The holidays are a time for family gatherings, but some families might be better off with a little bit of distance between them. So it is with the central family in Side Man, a highly dysfunctional couple and their son who barely survive decades of abuse, addiction, and angst during the period between the 1950s and 1985.
Gene (John Blaylock) is a jazz trumpet player who gets steady work backing up major bandleaders. Unfortunately, this leads to a very uncertain lifestyle for his wife, Terry (Erin Kate Howard), who seems to want more stability -- and more time with her husband, who stays out late after most gigs. The confrontations escalate over the years in front of their child, Clifford (Jason Winfield), who as a result is older than his years and learns how to keep the peace between his alcoholic mother and clueless father.
Warren Leight’s bittersweet story is told from Clifford’s point of view, and director Heather Siobhan Curran collaborated with actor Winfield to make the character a likable, sympathetic person. But Curran also allowed the audience to feel for both of the parents as well, and Blaylock and Howard were up to the challenge.
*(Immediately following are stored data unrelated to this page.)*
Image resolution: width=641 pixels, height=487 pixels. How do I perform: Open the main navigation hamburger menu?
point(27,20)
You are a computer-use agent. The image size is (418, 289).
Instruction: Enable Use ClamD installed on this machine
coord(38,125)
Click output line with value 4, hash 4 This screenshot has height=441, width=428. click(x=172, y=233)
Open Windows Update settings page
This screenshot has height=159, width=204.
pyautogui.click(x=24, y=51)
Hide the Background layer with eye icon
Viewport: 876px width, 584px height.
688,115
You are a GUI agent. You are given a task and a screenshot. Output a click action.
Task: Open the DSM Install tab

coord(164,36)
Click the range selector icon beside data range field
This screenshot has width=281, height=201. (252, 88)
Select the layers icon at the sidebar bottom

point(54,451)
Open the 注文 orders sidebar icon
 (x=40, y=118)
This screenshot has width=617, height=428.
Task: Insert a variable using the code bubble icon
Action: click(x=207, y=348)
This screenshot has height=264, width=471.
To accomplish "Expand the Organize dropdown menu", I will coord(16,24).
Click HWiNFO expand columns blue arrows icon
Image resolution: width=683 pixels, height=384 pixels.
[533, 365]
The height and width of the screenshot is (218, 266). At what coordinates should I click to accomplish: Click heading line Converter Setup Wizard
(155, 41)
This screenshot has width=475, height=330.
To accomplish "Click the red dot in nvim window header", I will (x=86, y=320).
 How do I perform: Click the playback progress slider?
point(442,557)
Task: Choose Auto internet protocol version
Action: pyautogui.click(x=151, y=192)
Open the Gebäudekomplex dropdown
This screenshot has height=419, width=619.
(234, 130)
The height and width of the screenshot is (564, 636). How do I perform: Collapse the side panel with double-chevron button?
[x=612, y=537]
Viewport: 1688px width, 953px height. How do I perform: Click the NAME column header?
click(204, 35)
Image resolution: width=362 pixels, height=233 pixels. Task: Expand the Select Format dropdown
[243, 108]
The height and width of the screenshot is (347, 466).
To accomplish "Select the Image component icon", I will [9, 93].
The rest of the cast also made their mark in the two-act drama, including Amy L. Smith as a supportive club waitress and D.H. Johnson, Patrick Toon, and Daniel Damiano as session men who play with Gene and all lead variations of his directionless life. One lesson that seems to emerge, however, is an age-old artist's edict -- if you love your craft, it can sometimes be enough to keep you going.
This Gallery Players production offered the usual high-quality technical support. Cully Long kept the settings simple for easy transitions, and Sean Sullivan costumed the characters in the proper vintage attire. Kate Ashton illuminated the action, fittingly using bare bulbs to add to the ambiance, and Martin Miller contributed the clear-as-a-bell sound.